## Raw data
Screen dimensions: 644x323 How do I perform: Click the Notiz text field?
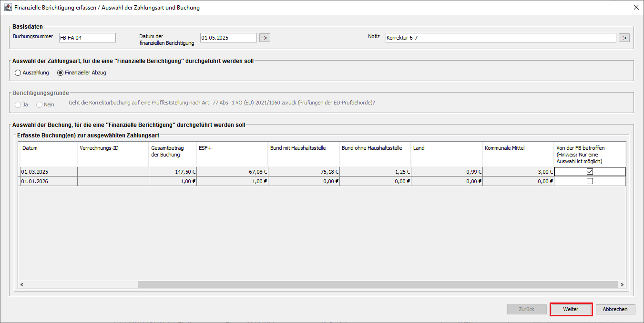point(501,38)
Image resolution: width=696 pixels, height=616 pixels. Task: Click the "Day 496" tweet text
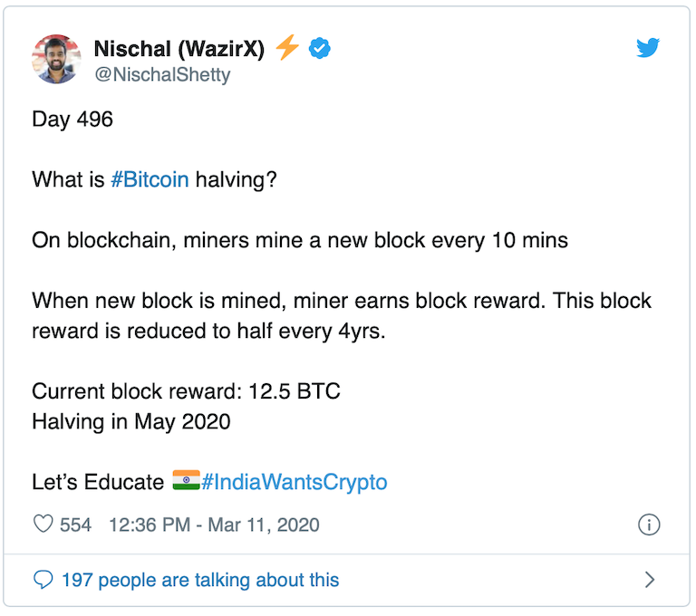click(x=73, y=120)
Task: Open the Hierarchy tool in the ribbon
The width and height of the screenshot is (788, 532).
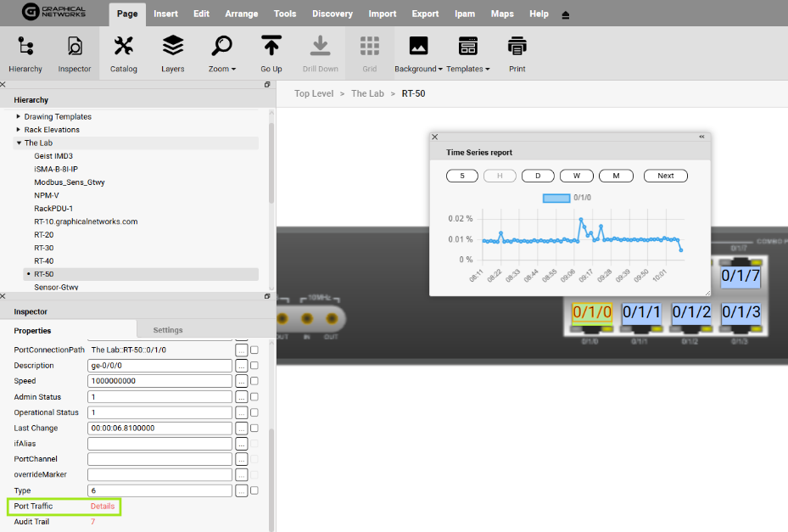Action: click(25, 53)
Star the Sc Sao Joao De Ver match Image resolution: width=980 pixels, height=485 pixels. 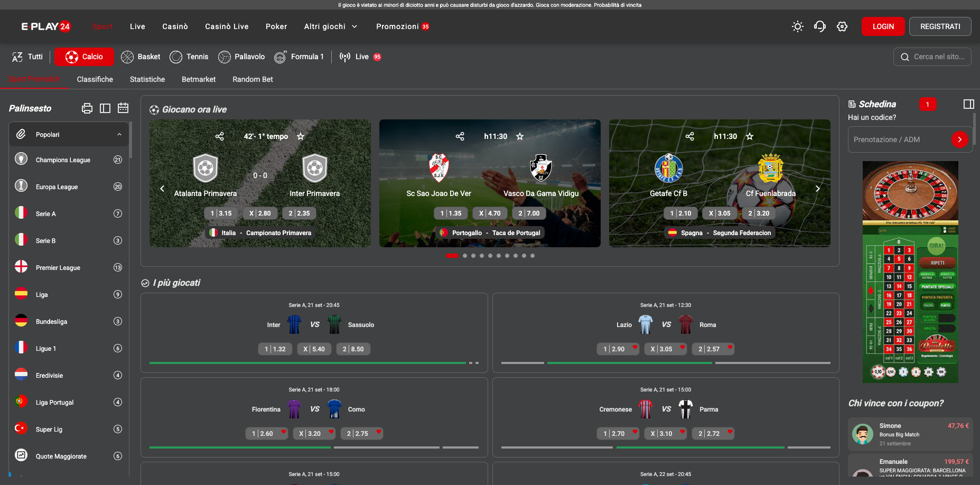click(x=520, y=136)
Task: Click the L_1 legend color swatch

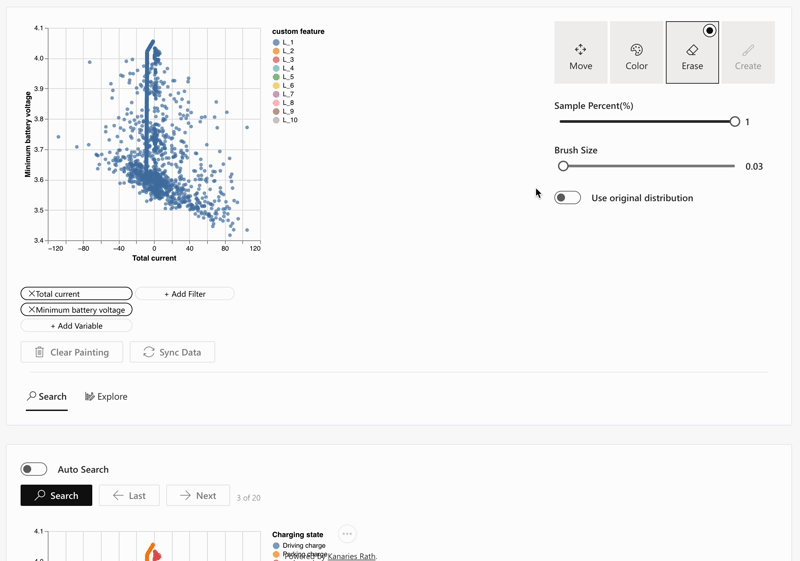Action: (277, 43)
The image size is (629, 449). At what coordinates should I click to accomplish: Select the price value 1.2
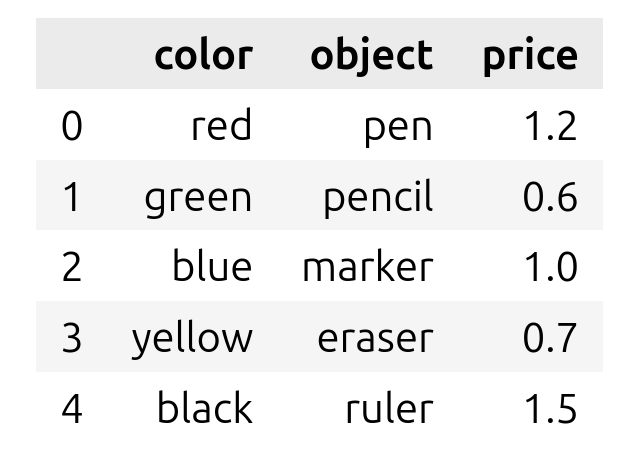point(549,126)
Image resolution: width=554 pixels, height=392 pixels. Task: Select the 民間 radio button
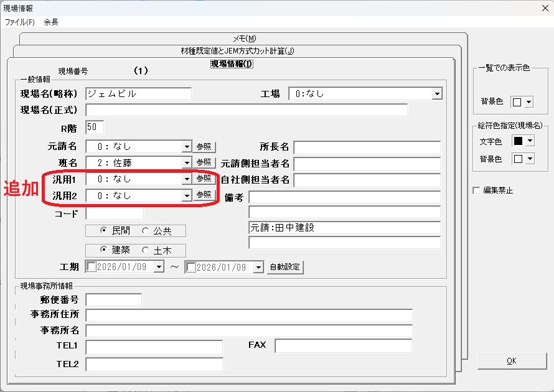(x=104, y=231)
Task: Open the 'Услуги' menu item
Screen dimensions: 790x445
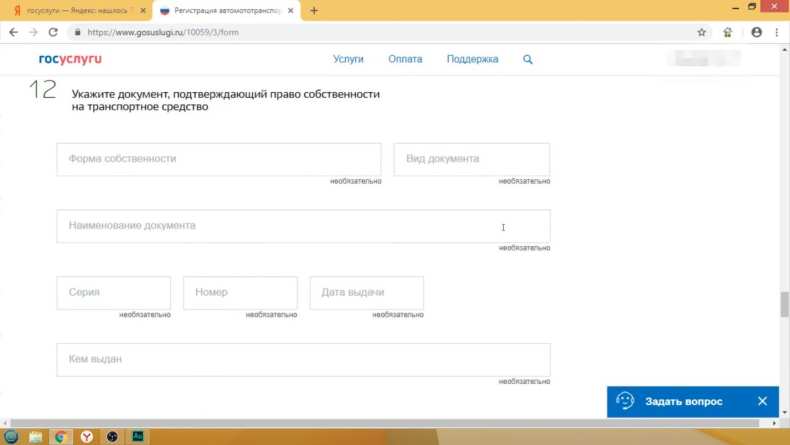Action: 348,59
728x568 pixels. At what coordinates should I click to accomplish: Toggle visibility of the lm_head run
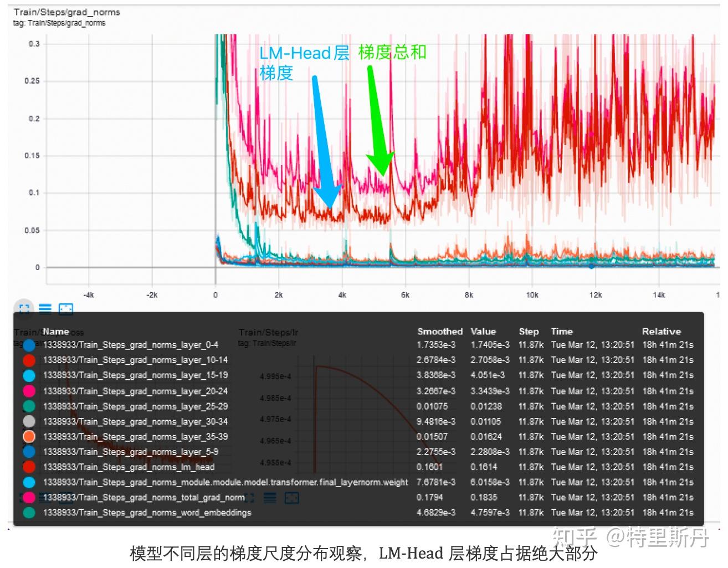(x=29, y=467)
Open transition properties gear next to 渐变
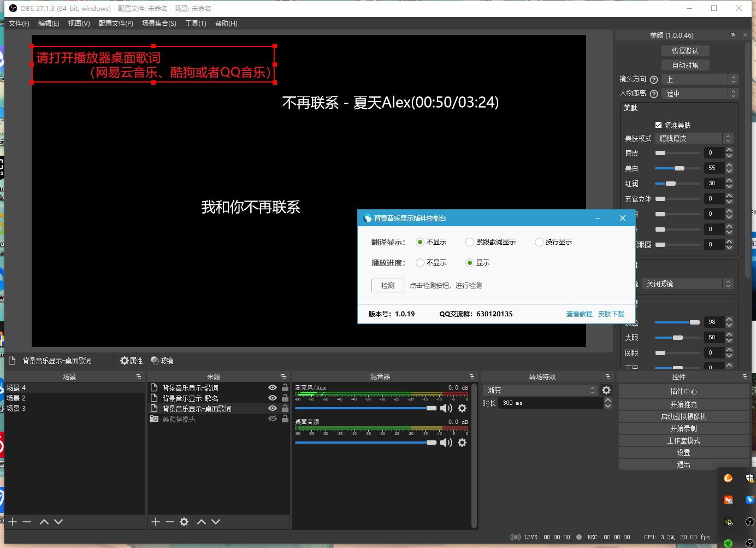The image size is (756, 548). [606, 390]
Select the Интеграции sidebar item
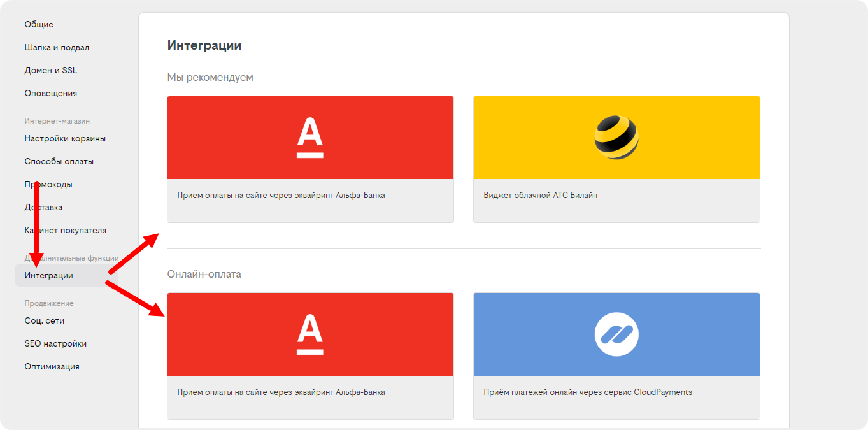The image size is (868, 430). pyautogui.click(x=49, y=275)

## Required action
Retype, word for word, only the line holding "728x568 pixels. At" and the lines after it through the final line of the listing above, and leave every picture out.

## Exercise output
728x568 pixels. At what coordinates should I click to accomplish: Toggle visibility of the lm_head run
(x=29, y=467)
Open transition properties gear next to 渐变
The image size is (756, 548). [606, 390]
Select the Интеграции sidebar item
The image size is (868, 430). pyautogui.click(x=49, y=275)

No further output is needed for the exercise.